▸ **EXERCISE**
The response should repeat word for word every line below from the one with "Screen dimensions: 432x372" to the one with "645x481 pixels.", inclusive, and nothing else; leave pictures out.

(RECORDS SHOWN begins)

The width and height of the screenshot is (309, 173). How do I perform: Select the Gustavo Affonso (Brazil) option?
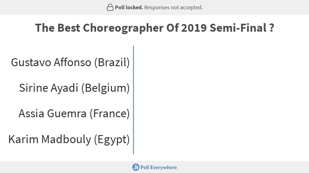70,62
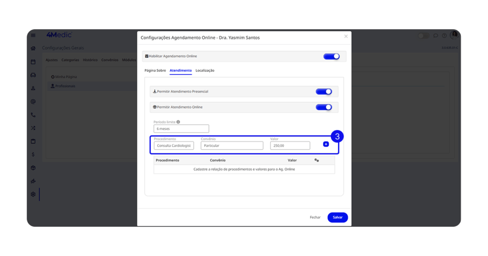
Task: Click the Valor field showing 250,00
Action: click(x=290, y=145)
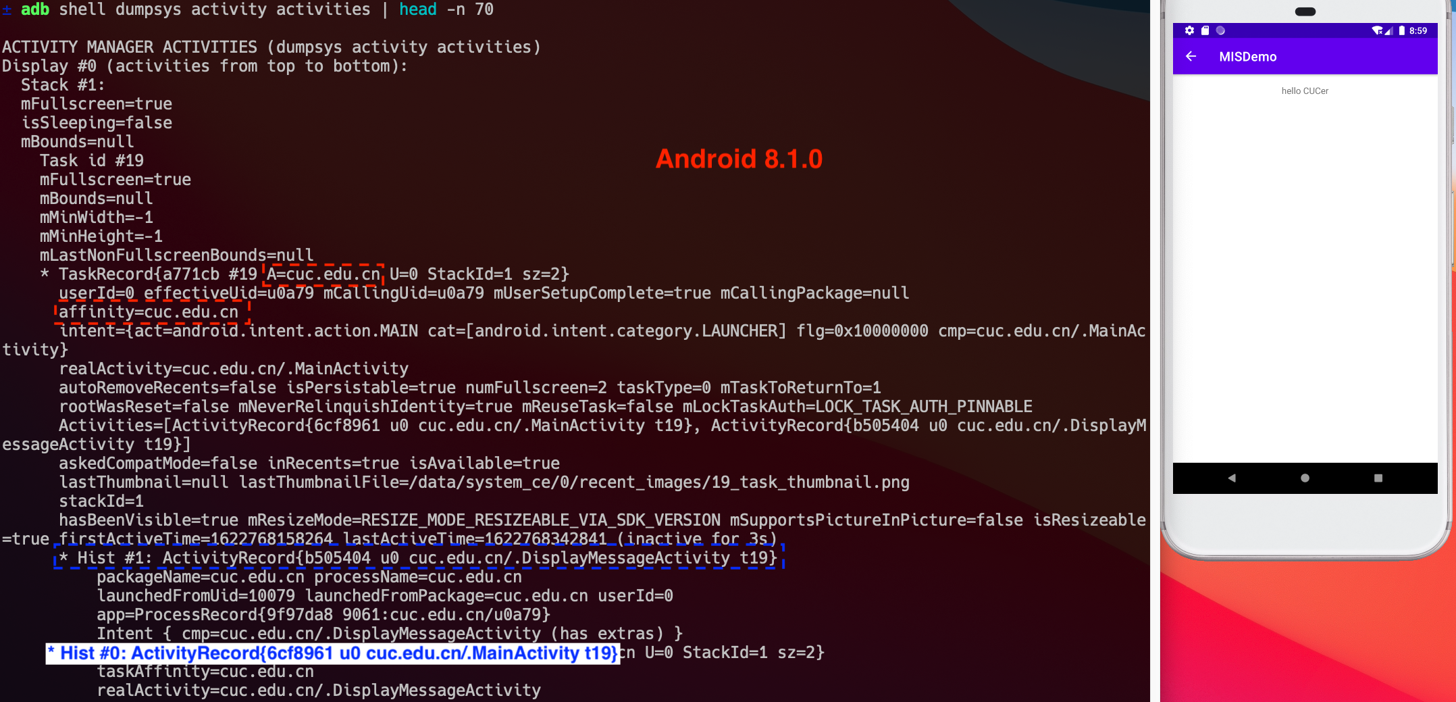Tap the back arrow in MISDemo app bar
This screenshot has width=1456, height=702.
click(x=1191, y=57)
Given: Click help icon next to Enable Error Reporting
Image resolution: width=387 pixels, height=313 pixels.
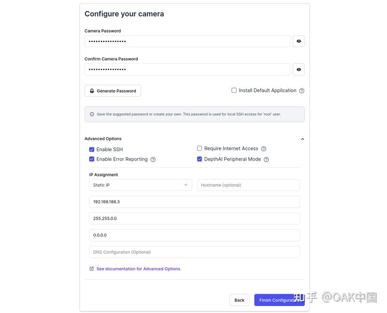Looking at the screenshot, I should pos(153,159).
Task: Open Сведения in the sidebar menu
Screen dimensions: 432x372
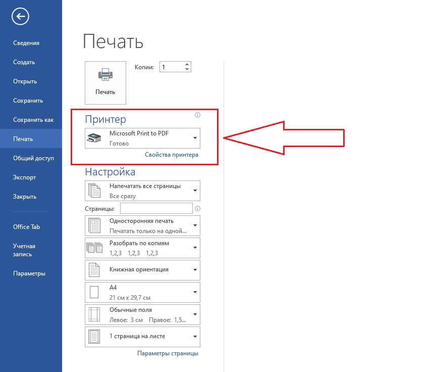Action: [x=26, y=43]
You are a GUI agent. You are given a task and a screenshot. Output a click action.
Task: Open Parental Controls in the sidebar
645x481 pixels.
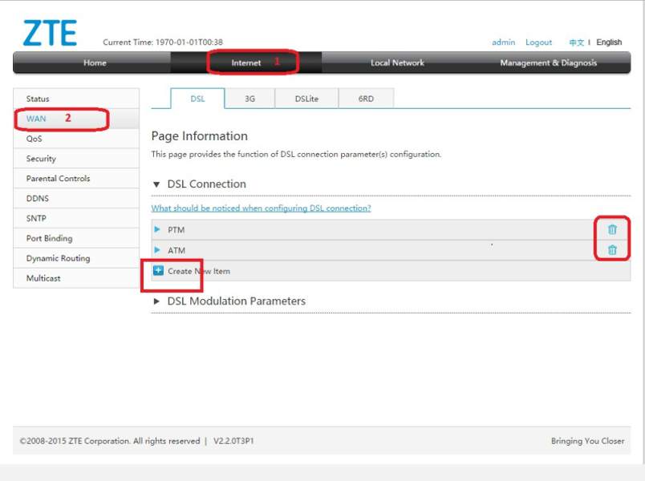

(RECORDS SHOWN ends)
(RECORDS SHOWN begins)

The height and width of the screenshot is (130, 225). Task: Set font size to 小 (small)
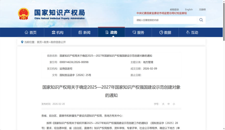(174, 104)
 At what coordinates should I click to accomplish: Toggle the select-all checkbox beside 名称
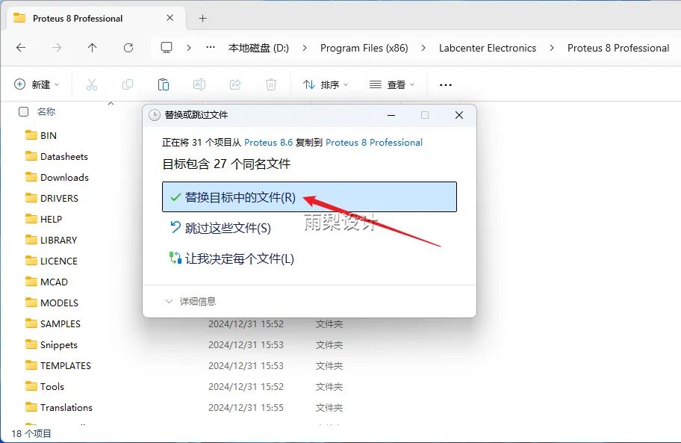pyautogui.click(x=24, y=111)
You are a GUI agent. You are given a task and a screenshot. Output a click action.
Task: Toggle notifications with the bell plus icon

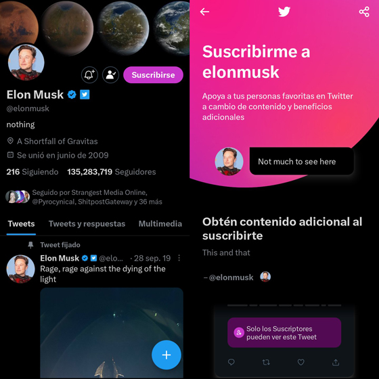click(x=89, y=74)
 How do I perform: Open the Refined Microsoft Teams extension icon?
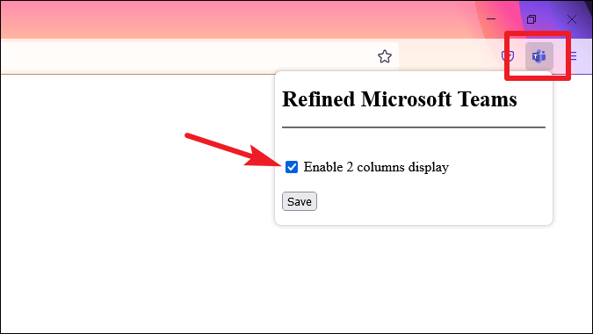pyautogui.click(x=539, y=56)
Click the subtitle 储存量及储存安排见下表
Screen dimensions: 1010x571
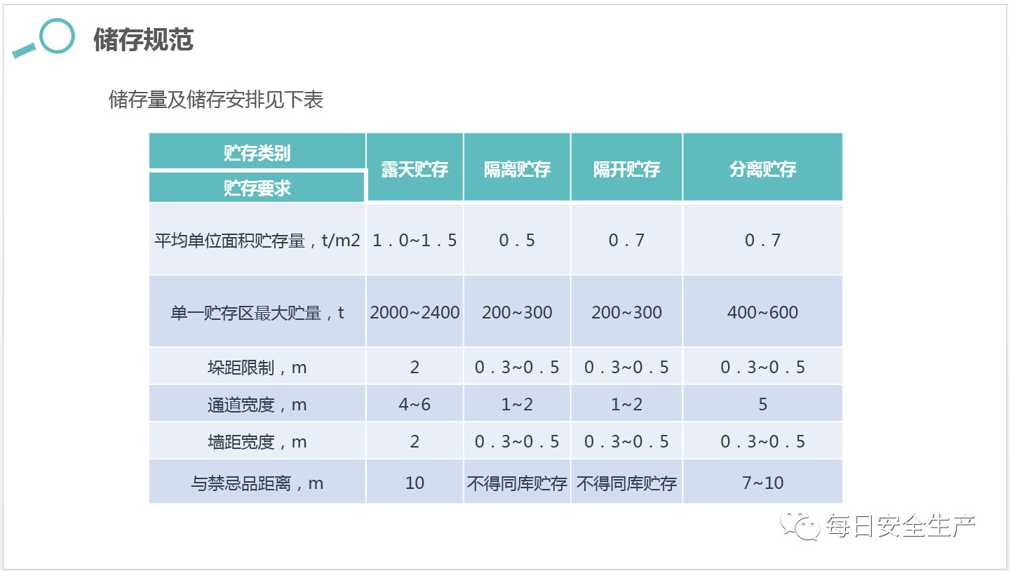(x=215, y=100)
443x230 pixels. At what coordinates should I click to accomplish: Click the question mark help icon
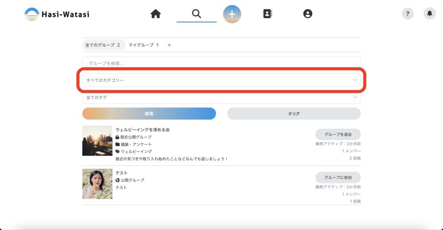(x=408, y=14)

(RECORDS SHOWN ends)

▸ **FINISHED EXERCISE**
Screen dimensions: 432x372
Action: [x=26, y=43]
You are a GUI agent. You are given a task and a screenshot. Output a click action.
Task: Open Parental Controls in the sidebar
645x481 pixels.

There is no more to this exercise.